Page extract:

################

The average silhouette was used to quantify how well each of the comparison methods separated the motif types into distinct clusters. High within-type and low between-type similarity results in silhouette values approaching 1. Silhouette values close to or below 0 indicate overlap between clusters. The same algorithms were also applied to a second set of validation motifs. As seen in Fig. 5, the F0/DTW algorithm using masked spectrograms gave the best cluster separation on both the test and validation sets, followed by the SP/DTW algorithm using masked spectrograms, a linear power scale, and cosine-based spectrographic distance. However, for unmasked spectrograms, SP/DTW outperformed F0/DTW. F0/CC also gave relatively good separation for masked spectrograms. The worst cluster separation was with SP/DTW using a linear power spectrum and a Euclidean spectrographic distance.

Figure 5.

Figure 5

Cluster separation (average silhouette) for pairwise-comparison metrics. Headings in capital letters are the comparison algorithms of which there were one or more variants. For the spectrographic metrics, subheadings indicate whether the power scale was linear or logarithmic, and whether spectrographic distance was calculated using a cosine (cos) or Euclidean (eucl) metric.

################

[Stored entries]
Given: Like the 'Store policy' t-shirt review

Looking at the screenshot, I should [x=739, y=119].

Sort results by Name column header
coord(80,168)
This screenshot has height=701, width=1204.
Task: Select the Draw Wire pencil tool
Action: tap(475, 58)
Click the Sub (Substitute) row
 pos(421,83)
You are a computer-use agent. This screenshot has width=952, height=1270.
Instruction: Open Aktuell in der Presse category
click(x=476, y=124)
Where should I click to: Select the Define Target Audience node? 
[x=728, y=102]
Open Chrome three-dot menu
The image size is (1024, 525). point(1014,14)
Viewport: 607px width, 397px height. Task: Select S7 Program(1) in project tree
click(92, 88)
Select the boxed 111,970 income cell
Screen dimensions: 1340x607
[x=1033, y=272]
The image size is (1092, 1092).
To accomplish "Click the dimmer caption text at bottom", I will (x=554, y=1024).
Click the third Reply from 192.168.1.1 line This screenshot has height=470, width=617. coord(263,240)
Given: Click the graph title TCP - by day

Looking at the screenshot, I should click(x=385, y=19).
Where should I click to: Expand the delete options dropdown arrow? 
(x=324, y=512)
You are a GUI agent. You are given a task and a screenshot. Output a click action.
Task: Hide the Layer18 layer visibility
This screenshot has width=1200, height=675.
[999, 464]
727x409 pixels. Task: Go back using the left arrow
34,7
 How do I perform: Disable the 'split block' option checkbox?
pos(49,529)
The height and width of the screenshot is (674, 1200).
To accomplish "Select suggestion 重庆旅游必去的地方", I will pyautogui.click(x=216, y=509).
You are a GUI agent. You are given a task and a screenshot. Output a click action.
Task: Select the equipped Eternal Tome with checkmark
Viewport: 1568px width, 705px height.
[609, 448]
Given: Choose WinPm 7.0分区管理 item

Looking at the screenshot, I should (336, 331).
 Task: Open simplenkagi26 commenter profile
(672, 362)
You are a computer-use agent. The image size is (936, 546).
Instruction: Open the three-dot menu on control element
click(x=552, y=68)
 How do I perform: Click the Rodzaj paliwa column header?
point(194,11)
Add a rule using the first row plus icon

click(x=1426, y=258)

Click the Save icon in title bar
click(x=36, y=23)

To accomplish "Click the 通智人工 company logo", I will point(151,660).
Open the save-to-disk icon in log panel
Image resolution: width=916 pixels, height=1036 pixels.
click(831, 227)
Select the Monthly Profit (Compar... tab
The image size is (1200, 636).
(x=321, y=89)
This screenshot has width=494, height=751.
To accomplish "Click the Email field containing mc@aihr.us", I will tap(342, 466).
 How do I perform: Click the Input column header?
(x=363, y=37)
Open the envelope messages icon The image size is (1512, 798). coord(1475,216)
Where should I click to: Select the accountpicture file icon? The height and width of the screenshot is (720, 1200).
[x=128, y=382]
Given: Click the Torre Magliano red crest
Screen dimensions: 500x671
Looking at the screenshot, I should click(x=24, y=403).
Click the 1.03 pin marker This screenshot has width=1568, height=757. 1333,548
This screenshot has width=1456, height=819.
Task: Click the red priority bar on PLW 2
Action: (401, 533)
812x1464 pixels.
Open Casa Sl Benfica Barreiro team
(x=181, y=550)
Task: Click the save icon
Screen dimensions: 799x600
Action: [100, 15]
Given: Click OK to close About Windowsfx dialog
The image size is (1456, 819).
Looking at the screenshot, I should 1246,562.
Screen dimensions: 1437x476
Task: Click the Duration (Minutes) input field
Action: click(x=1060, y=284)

################

Exercise requirements:
• a. Duplicate the passage on cluster separation from "The average silhouette" up to and including "Euclidean spectrographic distance.".
• b. Based on the passage on cluster separation, answer yes or no to each statement and quote the words that decide it: (i) F0/DTW with masked spectrograms gave the best cluster separation on both the test and validation sets. (ii) For unmasked spectrograms, F0/DTW outperformed SP/DTW. (iii) Silhouette values close to or below 0 indicate well-separated clusters.
The stored entries are separate material and have no connection to the text on cluster separation.

Per-task outputs:
• a.
The average silhouette was used to quantify how well each of the comparison methods separated the motif types into distinct clusters. High within-type and low between-type similarity results in silhouette values approaching 1. Silhouette values close to or below 0 indicate overlap between clusters. The same algorithms were also applied to a second set of validation motifs. As seen in Fig. 5, the F0/DTW algorithm using masked spectrograms gave the best cluster separation on both the test and validation sets, followed by the SP/DTW algorithm using masked spectrograms, a linear power scale, and cosine-based spectrographic distance. However, for unmasked spectrograms, SP/DTW outperformed F0/DTW. F0/CC also gave relatively good separation for masked spectrograms. The worst cluster separation was with SP/DTW using a linear power spectrum and a Euclidean spectrographic distance.

• b.
(i) Yes: "the F0/DTW algorithm using masked spectrograms gave the best cluster separation on both the test and validation sets"
(ii) No: "for unmasked spectrograms, SP/DTW outperformed F0/DTW"
(iii) No: "Silhouette values close to or below 0 indicate overlap between clusters."